In order to solve the above-described problem, according to another aspect of the present invention, an abnormality cause of an object to be processed that is plasma-treated in at least one of two or more treatment chambers arranged in a cluster-type plasma treatment system. A recording medium recording an abnormality analysis program for causing a computer to perform a function of analyzing the object, wherein the object to be processed is unloaded from the hoop and transferred to at least one of the two or more processing chambers. A storage processing function for storing the information of the transport path until the process returns to each processing object in association with the identification information of the processing object, an inspection processing function for inspecting the state of the processed object, and the inspection processing function test results with the information of the stored transport path of abnormality determined as the object to be processed, and information of the stored transport path of the object is judged to be normal ratio And, a fault analysis processing function for analyzing the abnormality cause based on the result of the comparison, is recorded fault analysis program for causing a computer to execute the said storage processing function, the process which is carrying information of the conveying path The staying time in which the body stays in each room on the route is stored, and the staying time is calculated from the loading time and unloading time of the object to be processed in each room, and the abnormality analysis processing function Provided is a recording medium for analyzing a cause of an abnormality based on a difference between a stay time of each stored room of a processing object and a stay time of each stored room of an object to be processed determined to be normal .
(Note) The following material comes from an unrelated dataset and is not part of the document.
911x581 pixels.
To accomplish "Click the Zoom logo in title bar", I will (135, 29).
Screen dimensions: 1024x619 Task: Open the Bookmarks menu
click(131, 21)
In order to solve the above-described problem, according to another aspect of the present invention, an abnormality cause of an object to be processed that is plasma-treated in at least one of two or more treatment chambers arranged in a cluster-type plasma treatment system. An analysis apparatus, wherein the object to be processed is unloaded from the hoop and transferred to at least one of the two or more processing chambers, and then information on a conveyance path from the object to the hoop is returned for each object to be processed. A storage unit that stores information associated with identification information of a processing object, an inspector that inspects a state of a processed object to be processed, and the stored object to be processed that is determined to be abnormal as a result of inspection by the inspector e Bei and information of the conveying path, compares the information of the stored transport path of the object that has been determined to be normal, and a control unit for analyzing the abnormality cause based on the result of the comparison, wherein the storage unit Is the information on the transport route. Is stored in each room on the route, and the stay time is calculated from the loading time and unloading time of the processing object in each room, and the control unit Analyzing the cause of an abnormality based on the difference between the stay time of each stored room of the determined object to be processed and the stay time of each stored room of the object to be processed determined to be normal An analytical device is provided.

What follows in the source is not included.